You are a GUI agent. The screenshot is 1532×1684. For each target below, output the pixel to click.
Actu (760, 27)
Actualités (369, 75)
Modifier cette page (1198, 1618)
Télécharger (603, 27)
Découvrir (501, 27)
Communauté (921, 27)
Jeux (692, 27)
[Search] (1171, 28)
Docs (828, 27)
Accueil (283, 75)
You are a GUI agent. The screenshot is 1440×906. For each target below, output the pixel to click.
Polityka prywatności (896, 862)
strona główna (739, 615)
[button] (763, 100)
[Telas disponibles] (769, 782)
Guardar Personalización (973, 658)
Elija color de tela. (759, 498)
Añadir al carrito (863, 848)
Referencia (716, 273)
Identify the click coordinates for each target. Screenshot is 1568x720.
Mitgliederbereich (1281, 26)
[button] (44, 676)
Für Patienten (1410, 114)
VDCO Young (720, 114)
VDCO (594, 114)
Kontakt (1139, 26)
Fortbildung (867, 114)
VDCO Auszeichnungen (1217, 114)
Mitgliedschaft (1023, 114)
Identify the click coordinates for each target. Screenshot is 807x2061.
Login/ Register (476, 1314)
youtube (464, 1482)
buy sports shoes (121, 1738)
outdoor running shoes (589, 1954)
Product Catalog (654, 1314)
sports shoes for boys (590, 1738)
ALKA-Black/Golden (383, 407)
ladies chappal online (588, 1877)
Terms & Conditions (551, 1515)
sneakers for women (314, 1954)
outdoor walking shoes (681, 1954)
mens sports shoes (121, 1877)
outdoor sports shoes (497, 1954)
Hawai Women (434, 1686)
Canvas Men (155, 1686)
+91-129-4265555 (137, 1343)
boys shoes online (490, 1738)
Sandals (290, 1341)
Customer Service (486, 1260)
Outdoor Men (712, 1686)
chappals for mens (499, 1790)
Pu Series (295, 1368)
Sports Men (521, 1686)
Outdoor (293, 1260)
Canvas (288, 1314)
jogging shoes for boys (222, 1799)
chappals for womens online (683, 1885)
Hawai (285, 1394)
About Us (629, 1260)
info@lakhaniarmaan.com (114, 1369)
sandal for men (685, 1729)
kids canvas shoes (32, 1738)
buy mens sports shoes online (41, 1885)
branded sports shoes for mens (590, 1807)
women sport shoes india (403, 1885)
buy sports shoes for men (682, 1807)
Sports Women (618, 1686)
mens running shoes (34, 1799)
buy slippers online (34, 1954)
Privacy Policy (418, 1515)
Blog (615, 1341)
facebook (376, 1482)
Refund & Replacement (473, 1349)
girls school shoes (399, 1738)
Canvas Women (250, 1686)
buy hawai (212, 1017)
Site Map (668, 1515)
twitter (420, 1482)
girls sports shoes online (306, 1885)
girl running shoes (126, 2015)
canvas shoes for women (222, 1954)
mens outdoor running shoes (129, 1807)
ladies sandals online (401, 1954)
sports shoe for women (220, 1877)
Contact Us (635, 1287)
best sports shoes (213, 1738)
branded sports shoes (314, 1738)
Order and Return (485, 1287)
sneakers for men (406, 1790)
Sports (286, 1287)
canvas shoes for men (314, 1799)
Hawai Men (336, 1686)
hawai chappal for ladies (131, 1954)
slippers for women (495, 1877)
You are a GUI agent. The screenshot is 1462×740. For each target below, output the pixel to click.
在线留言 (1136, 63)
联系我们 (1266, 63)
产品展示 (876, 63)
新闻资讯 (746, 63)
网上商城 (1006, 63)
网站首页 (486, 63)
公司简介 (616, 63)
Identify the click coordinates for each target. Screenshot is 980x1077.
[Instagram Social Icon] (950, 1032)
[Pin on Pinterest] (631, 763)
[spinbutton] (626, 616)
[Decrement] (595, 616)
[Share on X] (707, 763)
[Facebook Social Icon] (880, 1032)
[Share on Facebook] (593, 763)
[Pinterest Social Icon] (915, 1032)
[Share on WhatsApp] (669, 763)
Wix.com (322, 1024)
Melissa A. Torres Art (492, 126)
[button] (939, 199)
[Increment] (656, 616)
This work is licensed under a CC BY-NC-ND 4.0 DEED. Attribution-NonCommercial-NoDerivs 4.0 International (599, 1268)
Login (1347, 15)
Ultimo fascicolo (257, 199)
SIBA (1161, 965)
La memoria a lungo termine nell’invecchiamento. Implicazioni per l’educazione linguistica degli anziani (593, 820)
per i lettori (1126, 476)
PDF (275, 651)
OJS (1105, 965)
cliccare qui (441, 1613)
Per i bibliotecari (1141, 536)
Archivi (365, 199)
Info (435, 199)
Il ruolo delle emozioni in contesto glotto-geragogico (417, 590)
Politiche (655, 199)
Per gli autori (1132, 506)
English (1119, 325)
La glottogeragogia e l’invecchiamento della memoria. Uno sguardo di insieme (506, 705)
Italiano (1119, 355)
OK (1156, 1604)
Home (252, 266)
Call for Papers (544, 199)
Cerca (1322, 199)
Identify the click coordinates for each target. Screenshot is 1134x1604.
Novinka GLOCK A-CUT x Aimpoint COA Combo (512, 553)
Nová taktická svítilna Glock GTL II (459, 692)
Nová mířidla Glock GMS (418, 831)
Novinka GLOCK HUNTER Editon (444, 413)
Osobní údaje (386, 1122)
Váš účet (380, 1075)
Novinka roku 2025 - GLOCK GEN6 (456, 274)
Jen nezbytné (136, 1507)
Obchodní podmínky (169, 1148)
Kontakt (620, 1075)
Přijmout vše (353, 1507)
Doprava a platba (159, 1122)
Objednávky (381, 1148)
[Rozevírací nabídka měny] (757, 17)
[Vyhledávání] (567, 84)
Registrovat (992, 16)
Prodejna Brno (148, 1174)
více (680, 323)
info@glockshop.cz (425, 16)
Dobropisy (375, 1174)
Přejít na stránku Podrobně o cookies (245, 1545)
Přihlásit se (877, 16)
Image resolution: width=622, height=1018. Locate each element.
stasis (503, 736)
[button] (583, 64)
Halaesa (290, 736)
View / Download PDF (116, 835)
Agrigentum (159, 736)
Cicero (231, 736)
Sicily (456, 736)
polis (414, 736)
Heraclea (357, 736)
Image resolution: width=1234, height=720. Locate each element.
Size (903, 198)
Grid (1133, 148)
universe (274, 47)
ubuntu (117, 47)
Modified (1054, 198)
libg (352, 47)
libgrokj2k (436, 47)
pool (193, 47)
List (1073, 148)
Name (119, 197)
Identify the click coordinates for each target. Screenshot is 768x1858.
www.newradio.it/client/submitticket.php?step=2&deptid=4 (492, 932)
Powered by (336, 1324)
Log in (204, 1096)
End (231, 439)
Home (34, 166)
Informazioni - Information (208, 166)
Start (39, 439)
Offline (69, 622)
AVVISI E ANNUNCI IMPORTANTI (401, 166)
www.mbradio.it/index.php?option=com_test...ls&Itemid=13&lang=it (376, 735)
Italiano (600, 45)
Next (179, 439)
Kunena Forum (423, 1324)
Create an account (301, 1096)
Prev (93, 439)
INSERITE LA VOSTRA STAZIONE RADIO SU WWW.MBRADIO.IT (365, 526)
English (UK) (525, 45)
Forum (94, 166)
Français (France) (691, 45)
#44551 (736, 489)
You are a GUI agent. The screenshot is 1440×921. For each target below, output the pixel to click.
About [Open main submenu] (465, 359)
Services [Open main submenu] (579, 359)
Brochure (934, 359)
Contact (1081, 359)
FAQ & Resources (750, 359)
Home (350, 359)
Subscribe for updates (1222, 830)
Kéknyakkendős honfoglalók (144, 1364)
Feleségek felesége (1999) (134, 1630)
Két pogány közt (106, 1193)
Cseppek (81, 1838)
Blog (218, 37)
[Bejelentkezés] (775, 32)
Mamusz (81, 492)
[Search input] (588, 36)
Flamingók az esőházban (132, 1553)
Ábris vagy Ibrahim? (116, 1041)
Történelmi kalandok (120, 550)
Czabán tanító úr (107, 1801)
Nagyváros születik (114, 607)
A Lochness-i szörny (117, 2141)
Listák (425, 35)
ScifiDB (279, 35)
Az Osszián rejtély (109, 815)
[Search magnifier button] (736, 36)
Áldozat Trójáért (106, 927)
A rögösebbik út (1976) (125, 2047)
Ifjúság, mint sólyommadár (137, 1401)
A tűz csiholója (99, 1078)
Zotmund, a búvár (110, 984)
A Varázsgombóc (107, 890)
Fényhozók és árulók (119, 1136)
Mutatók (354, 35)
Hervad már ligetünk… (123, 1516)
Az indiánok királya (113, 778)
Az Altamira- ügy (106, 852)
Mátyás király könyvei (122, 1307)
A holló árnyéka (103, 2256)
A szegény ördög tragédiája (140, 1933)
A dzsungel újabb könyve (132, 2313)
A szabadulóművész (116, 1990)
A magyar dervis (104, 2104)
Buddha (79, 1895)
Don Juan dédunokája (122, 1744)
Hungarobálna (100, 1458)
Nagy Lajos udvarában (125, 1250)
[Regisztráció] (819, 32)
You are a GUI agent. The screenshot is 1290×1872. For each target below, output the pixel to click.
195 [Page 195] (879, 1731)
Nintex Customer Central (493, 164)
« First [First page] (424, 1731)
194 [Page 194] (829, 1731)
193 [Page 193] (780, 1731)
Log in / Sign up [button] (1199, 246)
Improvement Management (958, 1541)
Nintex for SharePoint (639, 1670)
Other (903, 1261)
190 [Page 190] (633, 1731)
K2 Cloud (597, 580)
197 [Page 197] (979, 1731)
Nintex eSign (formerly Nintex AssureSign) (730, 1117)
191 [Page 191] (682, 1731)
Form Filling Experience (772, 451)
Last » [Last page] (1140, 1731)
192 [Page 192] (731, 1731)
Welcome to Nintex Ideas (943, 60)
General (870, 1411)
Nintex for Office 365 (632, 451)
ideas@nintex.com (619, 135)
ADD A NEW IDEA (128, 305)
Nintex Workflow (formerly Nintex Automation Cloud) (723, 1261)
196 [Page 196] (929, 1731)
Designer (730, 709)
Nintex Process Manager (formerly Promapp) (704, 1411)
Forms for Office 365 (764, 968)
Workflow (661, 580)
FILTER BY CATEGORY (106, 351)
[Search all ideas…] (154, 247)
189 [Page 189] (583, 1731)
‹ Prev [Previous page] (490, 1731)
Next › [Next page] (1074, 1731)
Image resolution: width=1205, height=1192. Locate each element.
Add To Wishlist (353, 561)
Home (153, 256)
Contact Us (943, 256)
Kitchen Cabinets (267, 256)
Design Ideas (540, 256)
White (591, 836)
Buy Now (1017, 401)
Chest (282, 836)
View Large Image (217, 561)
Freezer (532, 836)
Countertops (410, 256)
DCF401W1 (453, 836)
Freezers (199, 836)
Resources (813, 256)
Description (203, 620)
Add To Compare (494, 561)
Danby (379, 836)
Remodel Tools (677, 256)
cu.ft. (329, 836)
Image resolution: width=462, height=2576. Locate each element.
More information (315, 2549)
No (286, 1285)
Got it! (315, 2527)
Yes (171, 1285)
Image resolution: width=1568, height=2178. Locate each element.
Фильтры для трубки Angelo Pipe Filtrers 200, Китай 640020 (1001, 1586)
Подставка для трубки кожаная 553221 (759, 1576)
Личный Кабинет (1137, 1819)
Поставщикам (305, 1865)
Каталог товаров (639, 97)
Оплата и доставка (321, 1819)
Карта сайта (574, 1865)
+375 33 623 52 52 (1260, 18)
+--
▶ _PROMPT_
Offset the material from the line with "Sports Men (521, 1686)" through the line with "Melissa A. Torres Art (492, 126)", both included, by writing each of those lines out again, requests too, with 15 added to every coordinate number in the answers. Give only those lines.

▶ _RESULT_
Sports Men (536, 1701)
Outdoor (308, 1275)
Canvas (303, 1329)
jogging shoes for boys (237, 1814)
chappals for womens online (698, 1900)
Hawai (300, 1409)
About Us (644, 1275)
info@lakhaniarmaan.com (129, 1384)
sandal for men (700, 1744)
kids canvas shoes (47, 1753)
buy mens sports shoes online (56, 1900)
branded sports shoes for mens (605, 1822)
women sport shoes india (418, 1900)
buy sports shoes for men (697, 1822)
Sports Women (633, 1701)
mens running shoes (49, 1814)
buy slippers online (49, 1969)
Privacy Policy (433, 1530)
Blog (630, 1356)
facebook (391, 1497)
Refund & Replacement (488, 1364)
girls school shoes (414, 1753)
Canvas Women (265, 1701)
buy hawai (227, 1032)
Site Map (683, 1530)
twitter (435, 1497)
girls sports shoes online (321, 1900)
girl running shoes (141, 2030)
canvas shoes for women (237, 1969)
mens outdoor running shoes (144, 1822)
ladies sandals online (416, 1969)
sports shoe for women (235, 1892)
Contact Us (650, 1302)
best sports shoes (228, 1753)
branded sports shoes (329, 1753)
Order and Return (500, 1302)
sneakers for men (421, 1805)
Sports (301, 1302)
canvas shoes for men (329, 1814)
Hawai Men (351, 1701)
hawai chappal for ladies (146, 1969)
slippers for women (510, 1892)
You are a GUI agent. The screenshot is 1462×740. For each target below, output the pixel to click.
在线留言 (1151, 78)
联系我们 (1281, 78)
产品展示 (891, 78)
新闻资讯 (761, 78)
网上商城 (1021, 78)
网站首页 (501, 78)
公司简介 (631, 78)
Identify the click coordinates for each target. Screenshot is 980x1077.
[Instagram Social Icon] (965, 1047)
[Pin on Pinterest] (646, 778)
[spinbutton] (641, 631)
[Decrement] (610, 631)
[Share on X] (722, 778)
[Facebook Social Icon] (895, 1047)
[Share on Facebook] (608, 778)
[Pinterest Social Icon] (930, 1047)
[Share on WhatsApp] (684, 778)
Wix.com (337, 1039)
Melissa A. Torres Art (507, 141)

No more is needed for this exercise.